A local photographer recently captured the life and times of the people living only 90 miles off the coast of Florida.

Walter Pofeldt, of Waerbury-LaSalle, will debut a selection of 20 prints from his 12-day trip to Cuba in October 2015 at an exhibit called ‘The Faces of Cuba,’ opening at the Poe Park Visitor Center on Saturday, July 2.

The exhibition opening is from 1:30 p.m. to 4:30 p.m., and the photos will be viewable between 8 a.m and 4 p.m. until Sunday, July 31.

Pofeldt said his images depict his impression of the Cuban people as individuals, and presents them in a non-political way.

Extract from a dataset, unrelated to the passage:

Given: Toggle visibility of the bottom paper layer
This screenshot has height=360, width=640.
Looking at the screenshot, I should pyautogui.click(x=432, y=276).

“I hope people take away from these photos a good impression of the Cuban people themselves,” said Pofeldt. “I don’t want to be political at all; I just feel like they are a group of people who are just like any other people trying to get along in life.”

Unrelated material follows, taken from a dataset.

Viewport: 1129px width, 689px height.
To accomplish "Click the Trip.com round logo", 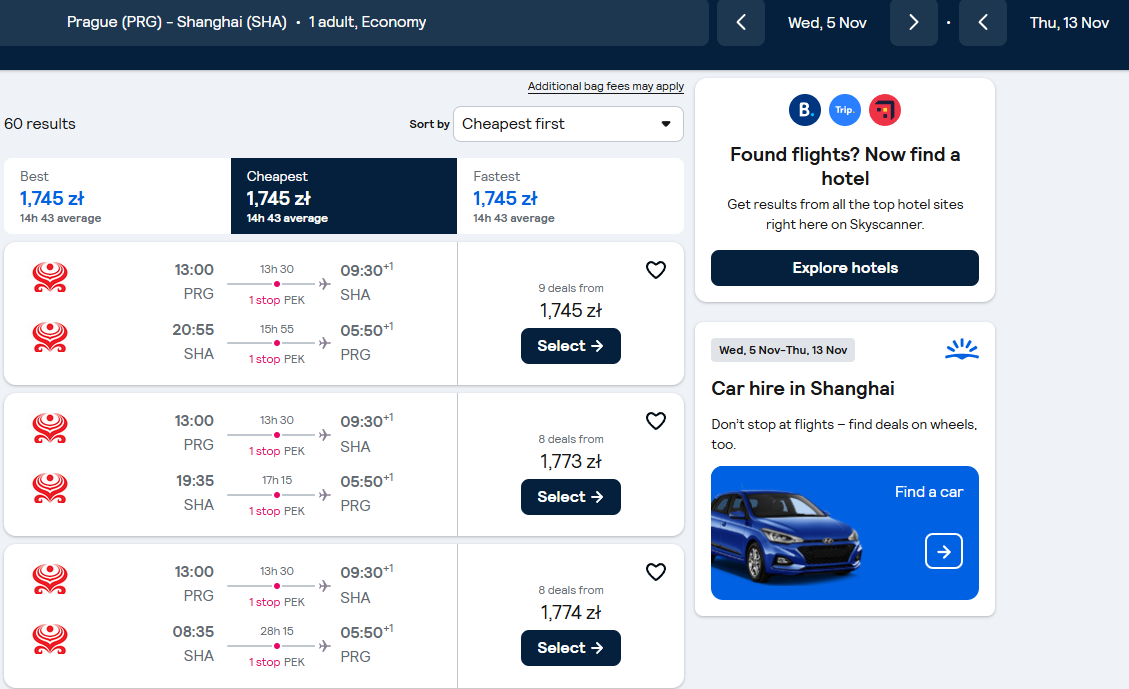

The photographer, who has spent 15 years working at the Bronx Times Reporter both as a staff member and a freelancer, said that he encountered a people who are preservering under some difficult conditions.

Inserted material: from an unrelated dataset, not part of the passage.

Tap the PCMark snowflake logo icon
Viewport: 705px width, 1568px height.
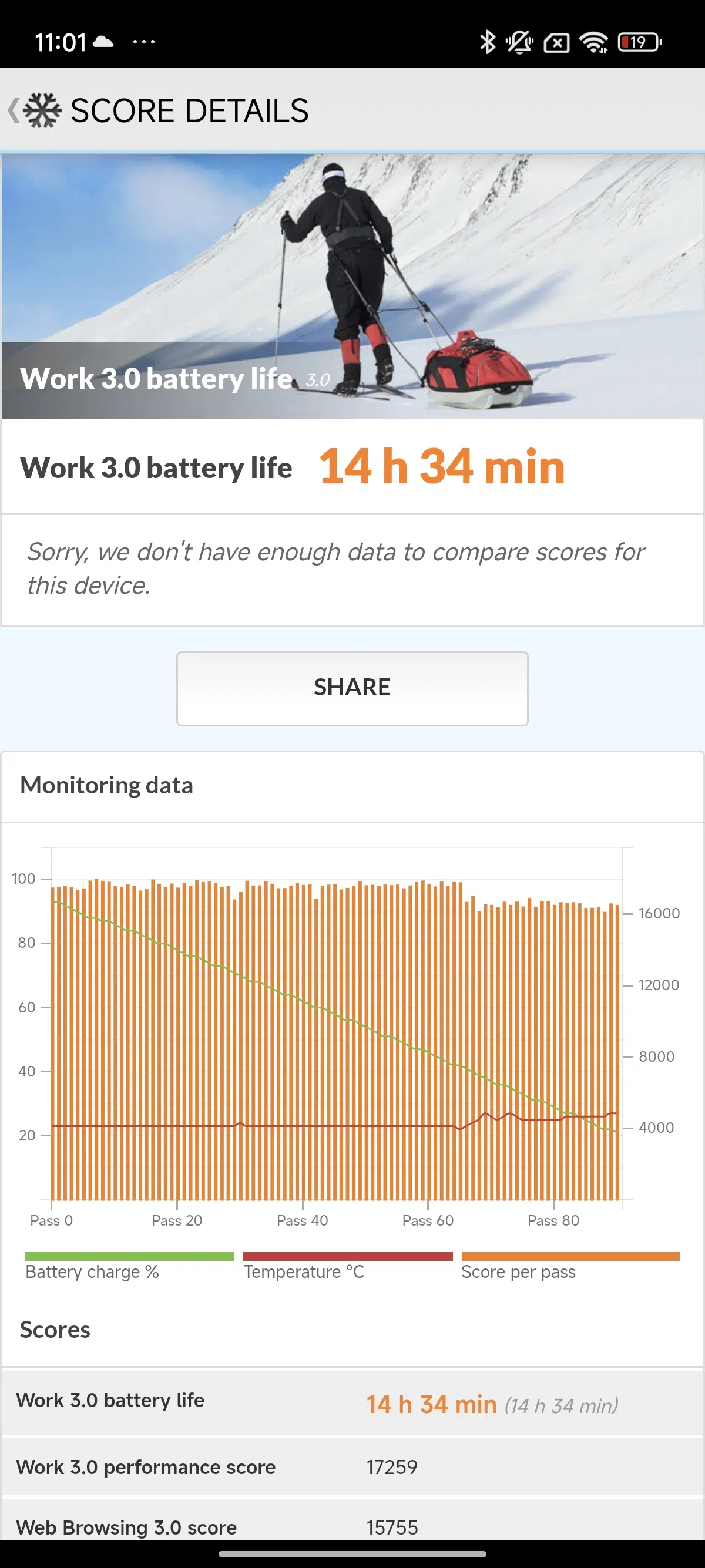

“Regardless of the hardships that they endure, they are a warm, friendly and proud people,” he stated, added that Cuba is a country that is suspended in time, and that music and art appear to be everywhere in the island nation.

During his time in Cuba, he photographed Havana, Cienfuegos, the city of Trinidad, as well as a fishing village that many believe was Ernest Hemingway’s inspiration for his short masterpiece ‘The Old Man and the Sea.’

The group he was with also toured Hemingway’s Cuban home, a coffee plantation, a senior center, a childcare center and visited a modern dance company that has performed in New York called Malpaso Dance, he said.

There is very little crime or graffiti vandalism in Cuba, added Pofeldt, who said that a tour guide suggested it was because of the country’s educational system.

While there are no overt signs of extreme poverty, people live a hand-to-mouth existence in crumbling Spanish-styled buildings, said Pofeldt.

The photos in the exhibit, as well as the others the photographer took reflect all of this.

“I did not go to Cuba specifically to take pictures, but of course, I had my camera,” he said. “A lot of the pictures are portraits where I saw an interesting face and asked to photograph them.”

In the majority of cases, the Cuban people he met were obliging subjects, said Pofeldt.

Poe Park Visitor Center is located at 2640 Grand Concourse in Bedford Park.